In tantissimi all'auditorium Capretti per don Ciotti, ospite della cooperativa il Calabrone


«Vi auguro di essere eretici, ma nel senso greco del termine (eresia significa scelta, ndr): vi auguro quindi di scegliere.
Eretico è colui che più della verità ama la ricerca della verità, colui che impegna la propria libertà per chi non è libero. Eretico è chi non cede alla tentazione del cinismo e dell'indifferenza. Essere cittadini responsabili sono coloro che non si dimenticano mai che legalità e giustizia si devono saldare insieme».
È con queste parole che don Luigi Ciotti ha chiuso ieri sera l'incontro dal titolo «Legalità e giustizia», promosso dalla cooperativa sociale il Calabrone per il primo degli «Incontri di Pensiero».

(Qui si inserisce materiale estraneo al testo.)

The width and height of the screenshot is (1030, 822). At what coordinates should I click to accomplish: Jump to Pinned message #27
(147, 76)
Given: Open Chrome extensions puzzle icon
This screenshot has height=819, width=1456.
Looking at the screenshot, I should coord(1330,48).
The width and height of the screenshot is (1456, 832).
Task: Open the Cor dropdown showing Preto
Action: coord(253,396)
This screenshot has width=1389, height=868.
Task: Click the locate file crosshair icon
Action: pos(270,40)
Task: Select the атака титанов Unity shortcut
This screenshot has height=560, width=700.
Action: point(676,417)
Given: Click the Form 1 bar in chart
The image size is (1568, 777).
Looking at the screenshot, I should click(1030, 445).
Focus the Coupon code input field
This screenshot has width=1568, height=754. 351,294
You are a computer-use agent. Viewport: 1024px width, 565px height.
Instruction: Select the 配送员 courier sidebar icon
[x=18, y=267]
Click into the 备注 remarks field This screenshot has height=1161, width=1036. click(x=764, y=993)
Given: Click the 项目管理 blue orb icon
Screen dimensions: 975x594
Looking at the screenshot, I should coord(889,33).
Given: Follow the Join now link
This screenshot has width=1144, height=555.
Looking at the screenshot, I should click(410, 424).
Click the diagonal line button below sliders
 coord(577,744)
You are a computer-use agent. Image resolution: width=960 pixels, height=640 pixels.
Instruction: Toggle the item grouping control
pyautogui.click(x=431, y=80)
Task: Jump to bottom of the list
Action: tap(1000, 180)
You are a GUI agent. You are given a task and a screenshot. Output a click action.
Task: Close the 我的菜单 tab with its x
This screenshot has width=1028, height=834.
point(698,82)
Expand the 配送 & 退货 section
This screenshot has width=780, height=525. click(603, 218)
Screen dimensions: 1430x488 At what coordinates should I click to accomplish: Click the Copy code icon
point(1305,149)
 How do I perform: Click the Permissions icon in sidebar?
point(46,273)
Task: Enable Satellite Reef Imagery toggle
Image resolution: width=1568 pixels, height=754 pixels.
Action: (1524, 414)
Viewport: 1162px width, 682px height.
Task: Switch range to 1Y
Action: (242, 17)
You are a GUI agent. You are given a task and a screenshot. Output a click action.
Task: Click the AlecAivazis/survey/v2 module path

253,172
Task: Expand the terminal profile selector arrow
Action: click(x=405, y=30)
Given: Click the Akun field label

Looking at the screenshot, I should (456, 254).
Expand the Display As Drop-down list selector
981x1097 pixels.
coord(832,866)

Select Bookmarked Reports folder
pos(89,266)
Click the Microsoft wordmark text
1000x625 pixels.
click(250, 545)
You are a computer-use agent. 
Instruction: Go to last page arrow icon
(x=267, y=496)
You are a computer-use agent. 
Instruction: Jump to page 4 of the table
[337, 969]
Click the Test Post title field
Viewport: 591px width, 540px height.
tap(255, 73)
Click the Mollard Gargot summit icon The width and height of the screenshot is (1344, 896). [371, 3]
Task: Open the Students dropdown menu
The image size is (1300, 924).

In un affollatissimo auditorium Capretti il fondatore di «Libera» entra accolto da un fragoroso applauso.
Dopo i saluti di don Piero Verzelletti e l'introduzione di Daniela Faiferri, tocca a don Ciotti parlare di giustizia e legalità, i temi principali dell'incontro organizzato ieri. E lo fa partendo da una personale professione di umiltà: «Io sono un piccolo, piccolo uomo, con i miei limiti e le mie grandi fragilità: ma non esiste un io, ho sempre creduto nel noi».

Don Ciotti invita a diffidare da coloro che «hanno capito tutto» perché spesso dietro a questa forna di sapere si nasconde una grande superficialità. L'applauso nasce spontaneo dalla sala quando il sacerdote sottolinea come in Italia non si riesca ad avere una legge completa sulla corruzione. «Corruzione e mafie sono due facce della stessa medaglia. Bisogna costruire una società civile e responsabile, la corruzione toglie la libertà, ma la libertà, la responsabilità e la dignità sono presupposti e fondamenti del diritto».

Don Luigi Ciotti illustra poi come la crisi economica sia inevitabilmente alla base dell'illegalità, perché ha aumentato la disparire reso sempre più difficile l'uguaglianza, che è il presupposto della legalità. È l'etica ad essere il primo margine all'illegalità, ma «non bastano proprio i codici etici, che adesso vanno tanto di moda: l'etica deve potersi leggere nei nostri comportamenti, chiama in causa ciascuno di noi».

Don Luigi porta poi la testimonianza di papa Francesco, ricordando come non passi settimana senza che il pontefice non nomini la corruzione che è la prima delle mafiosità. Indica poi la strada verso la legalità e la giustizia e lo fa concludendo il suo intervento sui giovani, la scuola e la cultura, che sono la speranza per annientare le mafie: «Le quali non sono nessuno se non hanno chi permette loro di fare quello che fanno. Cosa temono i mafiosi? La cultura».